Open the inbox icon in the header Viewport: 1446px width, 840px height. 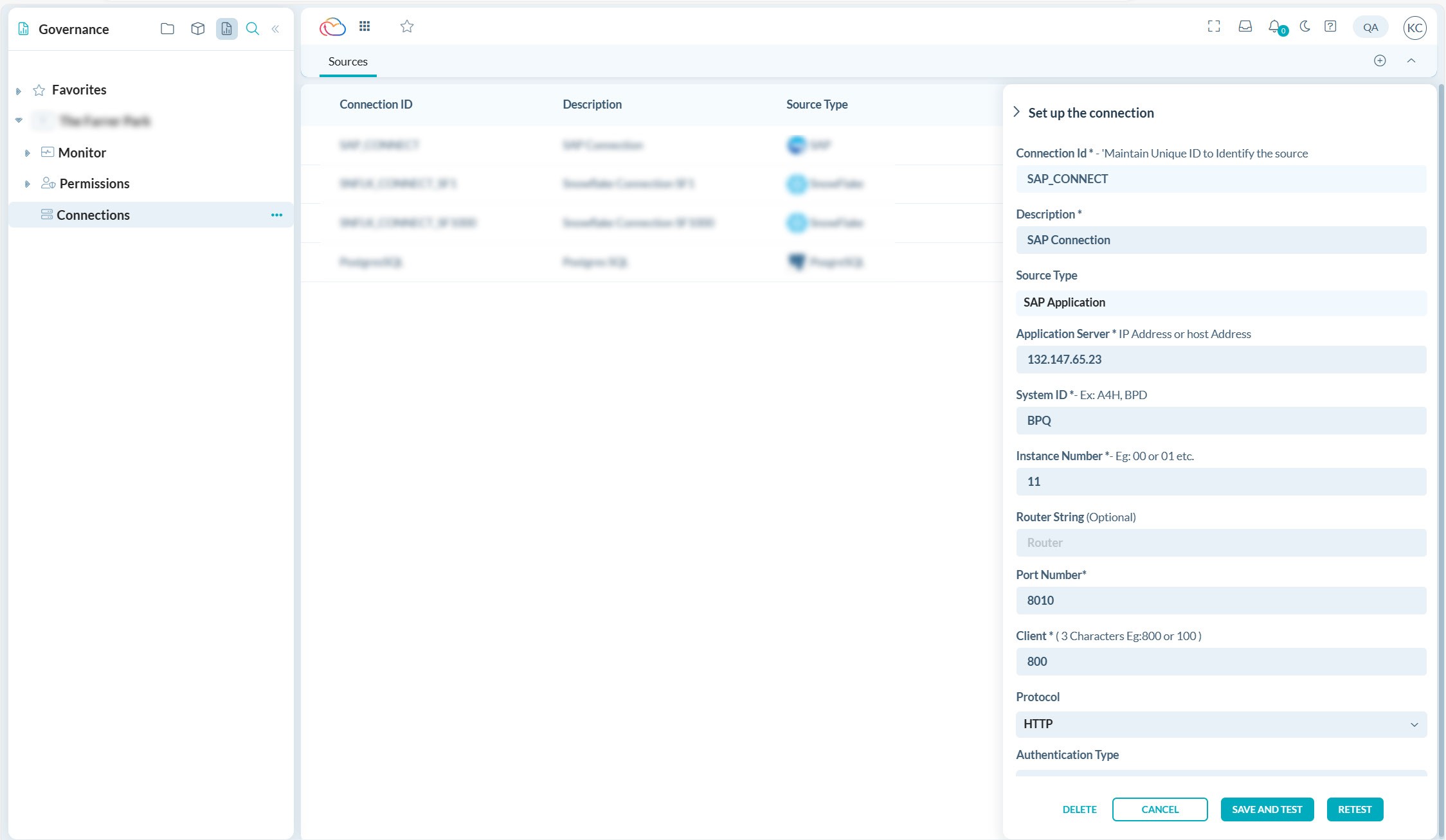pos(1245,26)
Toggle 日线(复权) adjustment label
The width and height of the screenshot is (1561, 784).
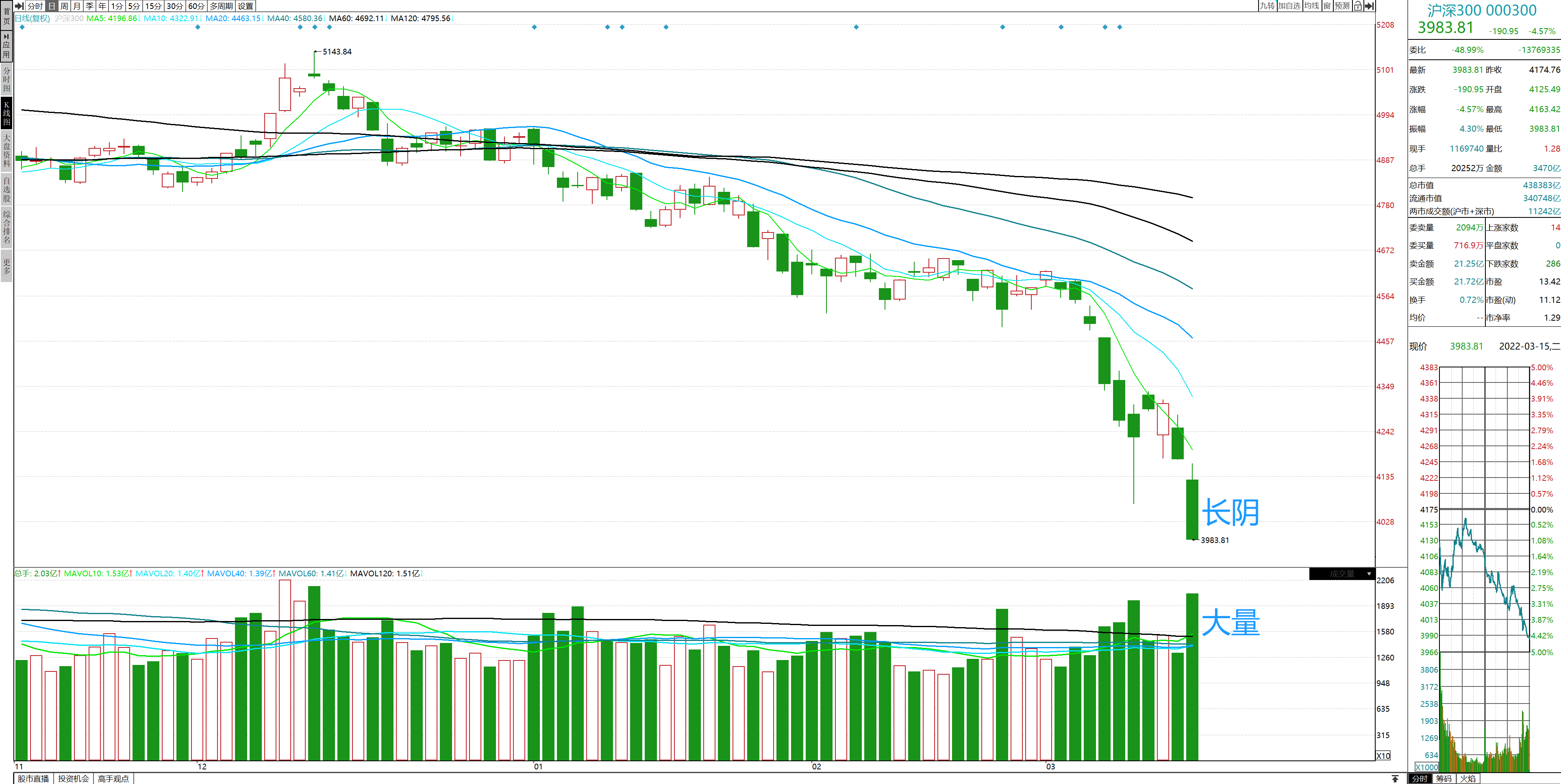click(33, 18)
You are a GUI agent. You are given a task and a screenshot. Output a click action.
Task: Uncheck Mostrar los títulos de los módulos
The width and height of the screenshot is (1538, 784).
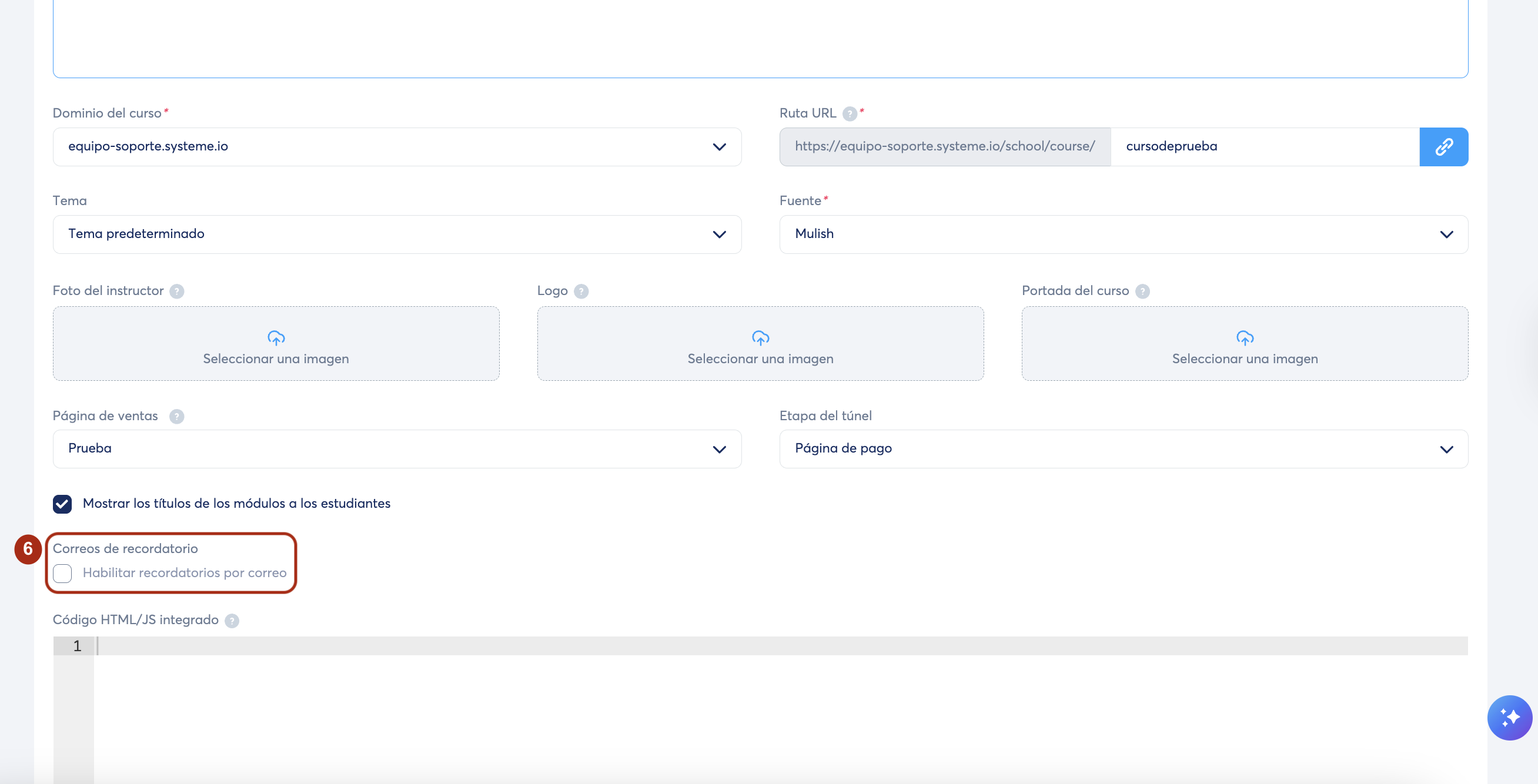(63, 504)
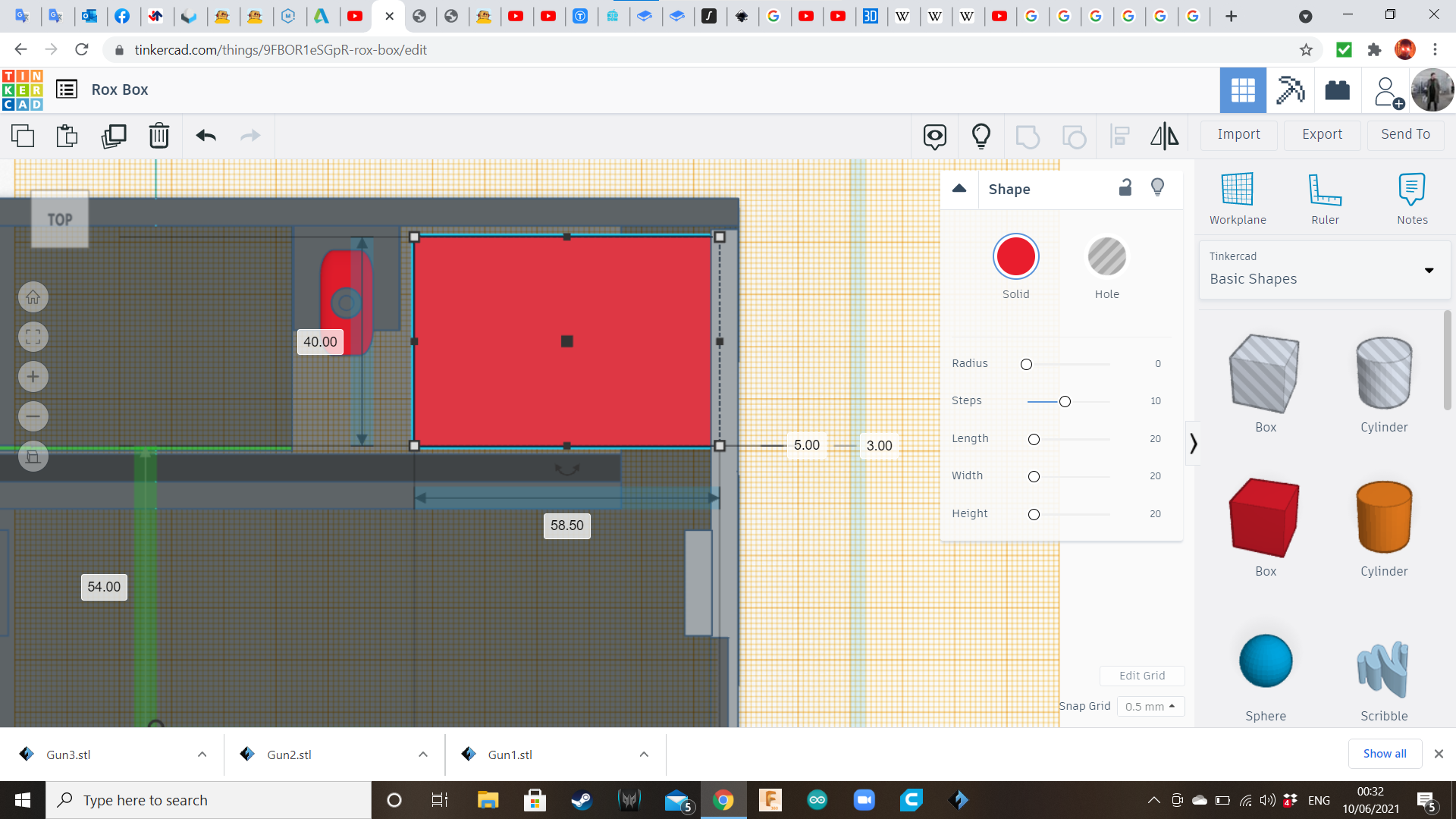Click the Mirror tool icon

[1164, 136]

* * *

- WHAT TO WORK ON: Every line from the one that holds "The width and height of the screenshot is (1561, 784)." to the last line of the records above goes into the answer, exactly as written; nothing else does, and no picture does either.

- EXERCISE SOLUTION:
The width and height of the screenshot is (1561, 784).
click(33, 18)
You are a GUI agent. You are given a task and a screenshot. Output a click action.
Task: Uncheck Mostrar los títulos de los módulos
The width and height of the screenshot is (1538, 784).
(63, 504)
Click the Mirror tool icon

[1164, 136]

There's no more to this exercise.